Time Donating Barrier for efficient task scheduling in competitive multicore systems

Abstract

Nowadays, co-locating multithreaded applications on a multicore system has increasingly become a common case in cloud data centers, where multiple threads generally compete for computing resources. These competitive environments may suffer problems of system throughput and fairness caused by barrier operations in multithreaded applications. This is because most implementations of the barrier synchronization are based on the spin-then-block mechanism in which spinning–waiting threads probably waste computing resources and relinquish cores to other co-running applications after they are blocked. This paper attempts to find a new and intuitive way to improve the efficiency of barrier in competitive environments, and answer the question: Can we leverage the timeslices of waiting threads to accelerate barrier operations?Targeting this question, we propose a novel barrier synchronization mechanism named Tidon (Time Donating Barrier). The basic idea of Tidon is to donate the timeslices of waiting threads to their preempted, laggard siblings in order to accelerate barrier operations, different from traditional static spinning and blocking. We implement Tidon based on the GNU OpenMP runtime library (libgomp) and Linux kernel with new, lightweight system calls.
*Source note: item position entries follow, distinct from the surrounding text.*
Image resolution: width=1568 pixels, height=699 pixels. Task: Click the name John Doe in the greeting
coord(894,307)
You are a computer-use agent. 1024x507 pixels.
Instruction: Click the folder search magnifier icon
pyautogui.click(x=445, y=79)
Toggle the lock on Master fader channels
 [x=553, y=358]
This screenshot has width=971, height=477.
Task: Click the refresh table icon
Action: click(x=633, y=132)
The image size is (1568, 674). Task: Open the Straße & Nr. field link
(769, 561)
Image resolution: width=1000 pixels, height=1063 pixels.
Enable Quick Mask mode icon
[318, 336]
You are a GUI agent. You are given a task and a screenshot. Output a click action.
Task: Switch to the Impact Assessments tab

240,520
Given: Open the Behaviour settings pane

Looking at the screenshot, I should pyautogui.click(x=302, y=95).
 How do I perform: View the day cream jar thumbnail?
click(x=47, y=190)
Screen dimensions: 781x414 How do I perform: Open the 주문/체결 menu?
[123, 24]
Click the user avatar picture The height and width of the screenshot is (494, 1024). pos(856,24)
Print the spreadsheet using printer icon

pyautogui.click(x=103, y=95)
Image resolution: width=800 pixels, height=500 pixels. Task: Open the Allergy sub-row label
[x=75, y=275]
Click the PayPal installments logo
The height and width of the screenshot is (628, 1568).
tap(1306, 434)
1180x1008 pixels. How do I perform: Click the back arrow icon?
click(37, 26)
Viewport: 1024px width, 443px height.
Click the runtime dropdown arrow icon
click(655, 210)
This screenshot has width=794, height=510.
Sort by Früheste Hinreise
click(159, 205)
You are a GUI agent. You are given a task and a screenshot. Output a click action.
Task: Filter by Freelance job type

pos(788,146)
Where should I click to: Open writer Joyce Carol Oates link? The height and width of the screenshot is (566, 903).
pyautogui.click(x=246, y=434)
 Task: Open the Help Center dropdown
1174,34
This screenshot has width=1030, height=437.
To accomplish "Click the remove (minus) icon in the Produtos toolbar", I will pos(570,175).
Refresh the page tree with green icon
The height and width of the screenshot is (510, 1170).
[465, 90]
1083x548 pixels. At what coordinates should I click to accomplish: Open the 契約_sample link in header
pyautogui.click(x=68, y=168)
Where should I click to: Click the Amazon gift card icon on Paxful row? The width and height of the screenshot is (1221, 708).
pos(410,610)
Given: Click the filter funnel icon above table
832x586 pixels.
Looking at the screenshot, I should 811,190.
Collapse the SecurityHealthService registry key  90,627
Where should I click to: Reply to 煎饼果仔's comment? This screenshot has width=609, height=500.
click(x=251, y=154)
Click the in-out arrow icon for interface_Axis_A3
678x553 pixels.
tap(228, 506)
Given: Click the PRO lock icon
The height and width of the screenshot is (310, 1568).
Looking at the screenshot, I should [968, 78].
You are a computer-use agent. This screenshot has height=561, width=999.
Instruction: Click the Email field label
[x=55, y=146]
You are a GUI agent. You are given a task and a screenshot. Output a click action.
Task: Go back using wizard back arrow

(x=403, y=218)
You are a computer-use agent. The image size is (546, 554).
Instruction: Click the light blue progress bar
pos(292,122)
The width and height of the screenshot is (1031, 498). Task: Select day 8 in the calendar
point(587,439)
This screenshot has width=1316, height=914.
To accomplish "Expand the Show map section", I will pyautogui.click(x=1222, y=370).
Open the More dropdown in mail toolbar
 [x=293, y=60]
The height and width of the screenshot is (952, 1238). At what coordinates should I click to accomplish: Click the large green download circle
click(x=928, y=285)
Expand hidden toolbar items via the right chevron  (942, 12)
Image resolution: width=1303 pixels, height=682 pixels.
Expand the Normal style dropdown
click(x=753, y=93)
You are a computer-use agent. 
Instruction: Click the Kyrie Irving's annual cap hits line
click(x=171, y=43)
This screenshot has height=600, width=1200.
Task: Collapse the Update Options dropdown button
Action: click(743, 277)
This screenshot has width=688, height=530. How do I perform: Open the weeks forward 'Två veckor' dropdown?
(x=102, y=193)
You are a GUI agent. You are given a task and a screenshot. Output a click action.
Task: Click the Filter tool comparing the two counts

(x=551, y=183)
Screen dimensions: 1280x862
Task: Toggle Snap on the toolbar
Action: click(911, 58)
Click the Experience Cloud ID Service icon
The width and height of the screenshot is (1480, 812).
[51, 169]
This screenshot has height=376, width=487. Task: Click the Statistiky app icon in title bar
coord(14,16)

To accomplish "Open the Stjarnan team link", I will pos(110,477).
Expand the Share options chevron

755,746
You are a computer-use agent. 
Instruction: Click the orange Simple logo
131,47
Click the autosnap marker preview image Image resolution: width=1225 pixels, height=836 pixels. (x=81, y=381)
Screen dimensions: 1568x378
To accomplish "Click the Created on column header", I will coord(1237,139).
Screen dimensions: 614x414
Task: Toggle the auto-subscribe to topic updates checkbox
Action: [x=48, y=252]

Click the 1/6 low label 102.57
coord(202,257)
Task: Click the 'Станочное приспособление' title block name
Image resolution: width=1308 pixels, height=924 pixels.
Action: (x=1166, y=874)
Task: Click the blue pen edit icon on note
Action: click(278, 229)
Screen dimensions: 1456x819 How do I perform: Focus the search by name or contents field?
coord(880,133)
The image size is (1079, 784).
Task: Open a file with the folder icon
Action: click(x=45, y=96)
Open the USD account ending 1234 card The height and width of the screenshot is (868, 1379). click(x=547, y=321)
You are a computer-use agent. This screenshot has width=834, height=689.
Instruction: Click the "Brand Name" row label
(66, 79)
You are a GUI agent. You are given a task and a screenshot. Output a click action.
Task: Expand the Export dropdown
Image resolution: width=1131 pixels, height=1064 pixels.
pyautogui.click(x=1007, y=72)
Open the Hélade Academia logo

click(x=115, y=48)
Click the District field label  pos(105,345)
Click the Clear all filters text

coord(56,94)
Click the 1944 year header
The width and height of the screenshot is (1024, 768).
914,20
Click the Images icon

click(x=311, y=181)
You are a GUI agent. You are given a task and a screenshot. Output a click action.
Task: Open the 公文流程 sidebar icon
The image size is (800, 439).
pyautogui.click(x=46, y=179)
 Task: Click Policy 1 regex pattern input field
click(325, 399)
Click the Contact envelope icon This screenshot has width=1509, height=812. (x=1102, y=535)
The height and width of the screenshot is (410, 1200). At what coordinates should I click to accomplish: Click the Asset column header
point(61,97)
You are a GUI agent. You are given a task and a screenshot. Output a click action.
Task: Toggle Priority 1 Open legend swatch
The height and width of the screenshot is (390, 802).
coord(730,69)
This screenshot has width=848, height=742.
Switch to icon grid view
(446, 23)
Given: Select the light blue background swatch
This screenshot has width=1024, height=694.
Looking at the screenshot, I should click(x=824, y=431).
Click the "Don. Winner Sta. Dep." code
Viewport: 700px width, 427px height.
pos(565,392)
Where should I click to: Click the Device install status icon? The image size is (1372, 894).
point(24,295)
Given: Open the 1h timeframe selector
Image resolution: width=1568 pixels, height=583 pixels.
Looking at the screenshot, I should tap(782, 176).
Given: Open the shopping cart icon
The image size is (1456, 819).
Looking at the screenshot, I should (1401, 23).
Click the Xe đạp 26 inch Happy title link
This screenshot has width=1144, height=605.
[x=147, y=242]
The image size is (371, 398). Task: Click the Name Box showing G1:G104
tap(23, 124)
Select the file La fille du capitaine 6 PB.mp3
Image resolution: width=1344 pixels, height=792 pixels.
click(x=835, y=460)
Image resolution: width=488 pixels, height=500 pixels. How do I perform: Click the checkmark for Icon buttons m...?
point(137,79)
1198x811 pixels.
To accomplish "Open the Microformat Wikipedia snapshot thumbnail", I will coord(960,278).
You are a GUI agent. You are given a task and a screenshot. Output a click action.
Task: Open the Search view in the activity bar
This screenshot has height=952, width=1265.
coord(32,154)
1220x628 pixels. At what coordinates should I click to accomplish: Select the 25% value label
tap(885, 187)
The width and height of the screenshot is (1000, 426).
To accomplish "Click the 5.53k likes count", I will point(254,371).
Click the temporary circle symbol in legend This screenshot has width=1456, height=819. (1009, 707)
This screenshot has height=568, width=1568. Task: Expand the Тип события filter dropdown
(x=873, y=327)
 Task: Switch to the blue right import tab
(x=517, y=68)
Our evaluation with various sets of co-running applications demonstrates that the advantages of Tidon include (1) alleviating the performance degradation of barrier-intensive applications (e.g. improving the performance by up to a factor of 17.9 and 2.3 compared to the default barrier implementation of OpenMP in Completely Fair Scheduler and Balance Scheduling, respectively) while not hurting or even improving the performance of non-barrier-intensive applications, and (2) maintaining good fairness among co-running applications (e.g. improving the fairness by up to a factor of 19.8 and 1.7 compared to the default barrier implementation of OpenMP in Completely Fair Scheduler and Balance Scheduling, respectively).